In something of a coup, if we do say so ourselves, in August 2012, when we sat down with Lee during press rounds for “Red Hook Summer,” we’d already put together the long-murmured rumors of his interest in adapting “Porgy and Bess” into a movie musical with a recent tweet that indicated he’d just been to see the Tony-winning Broadway revival of the Gershwin show. When we asked him about it, Lee confirmed that he was at that point trying to get his film version to happen, but, hold our horses, he had been engaged in that process for more than ten years. The main issue this time out wasn’t even budget (looks like he never quite got that far), but a complicated rights tangle involving the estates of George Gershwin and of DuBose Heyward, on whose libretto (and 1925 novel) the famous folk opera was originally based. Part of their hesitance was apparently due to historic disappointment over the now difficult-to-find 1959 version, which, despite a wonderful cast including Sidney Poitier, Dorothy Dandridge, Sammy Davis Jr. and Pearl Bailey, featured poorly dubbed singing voices in addition to other production problems like an acrimonious change of director mid-shoot.
“I want to make it, but I’m in long discussions with both estates,” Lee told us back then adding that it had long been an ambition of his to direct a musical. “Porgy and Bess” the opera details the attempts of a disabled beggar living in Charleston (Porgy) to save the woman he loves, Bess, from the clutches of her violent lover Crown, and from the drug dealer Sportin’ Life, and features some absolutely knockout tunes in the form of “Summertime,” “It Ain’t Necessarily So,” “Bess You Is My Woman” and the goosebump-inducing “I Loves You Porgy,” so it would be fascinating to see what Lee would do with a screen version.

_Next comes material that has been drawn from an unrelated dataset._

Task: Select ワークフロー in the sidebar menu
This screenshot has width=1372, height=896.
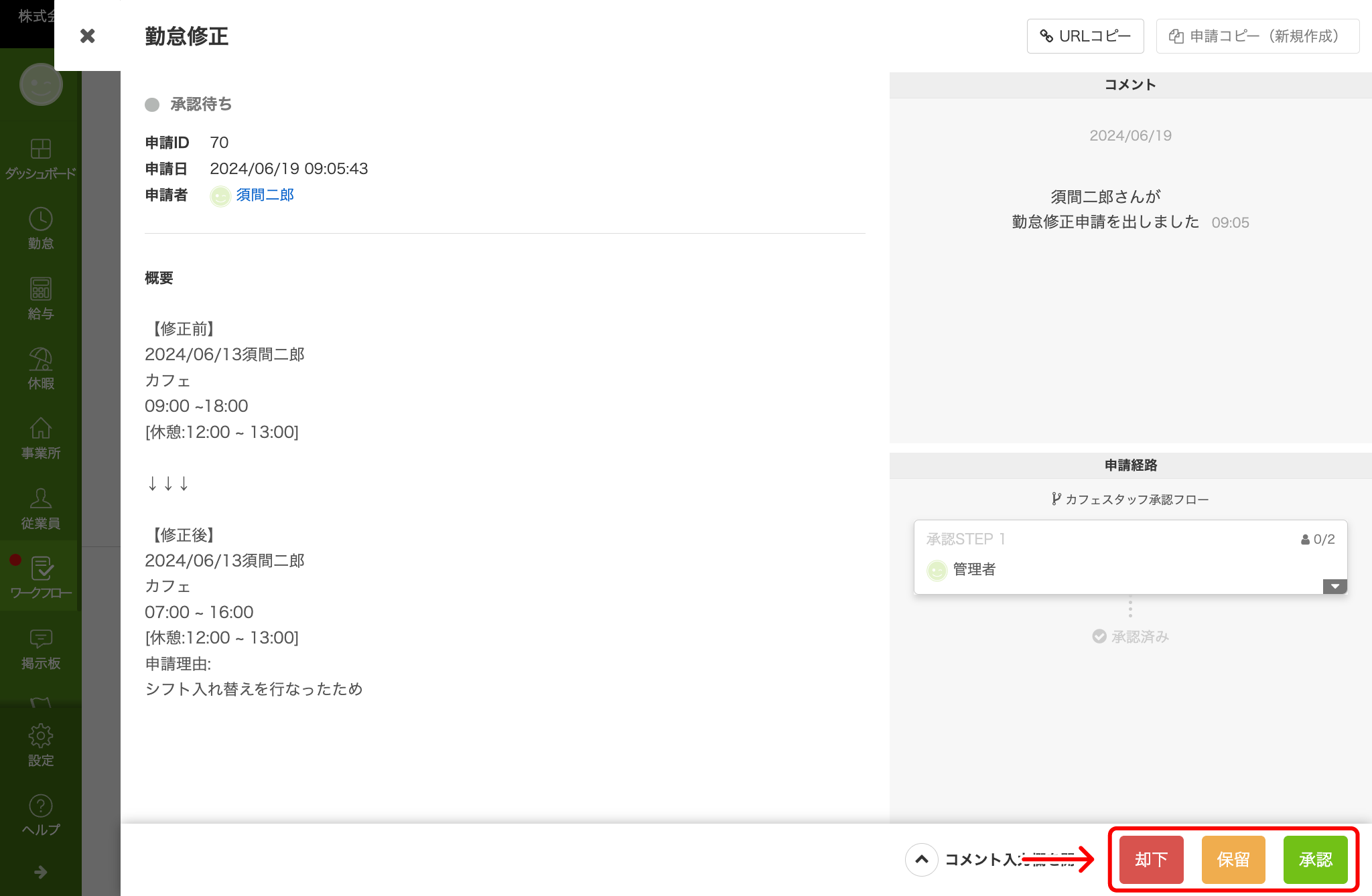Action: point(41,569)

However, Lee’s name went deafeningly unmentioned when, in April of this year, Variety reported that producers Mike Medavoy and Bobby Geisler were developing a “reenvisioned and updated” version of the opera, and that they had secured the cooperation of both estates. In fact, Marc George Gershwin (nephew of George and Ira) said, “We get approached a lot with ideas that aren’t very good but Mike [Medavoy] has a great track record. We’re confident that he’s going to able to find the right director and writer. And we already have the music.” Which seems to imply that to their knowledge, Lee who had been petitioning them for those very rights for a decade or more, has no involvement with this new take. Which, if it’s true, well, ouch.
These are hardly the only rumored projects of Lee’s that haven’t come to pass—he also had a couple of projects that were to star Justin Timberlake, one being his big-screen version of “Rent,” which was of course was taken on in 2005 instead by the chalk to Lee’s cheese, Chris Columbus. However the second was still alive as of last month, anyway, and is “Spinning Gold,” a biopic of Neil Bogart, the producer behind acts as diverse as Curtis Mayfield and the Village People. In 2012, meantime, Lee suggested that he might in future tackle a Stevie Wonder documentary, which we would see a little more hope for than for some others on this list being as Lee has a relationship with Wonder, and a track record of getting documentary projects off the ground with comparative ease. But the one we can be kinda sure about now, since Lee’s successful if controversial Kickstarter campaign is the awesomely titled “Da Blood of Jesus” or occasionally “Da Sweet Blood of Jesus,” which featuring Zaraah Abrahams, Steven Tyrone Williams and the great Michael K. Williams, is already in the can as of October. Asked to describe it, Lee as ever kept plot details schtum, but said “It’s scary. Humorous. Bloody. Sexy. [Blood is a] metaphor. As we all know, human beings have many addictions. Drugs, sex, alcohol, power, money, Air Jordans. In this one they’re addicted to blood. We shot in New York, Martha’s Vineyard, and we’re editing now.” So we’ll be hoping for more news soon on a potential festival premiere next year, with a newfound appreciation of how apparently unlikely and tortuous it is for any Spike Lee film ever ever to make it to our screens.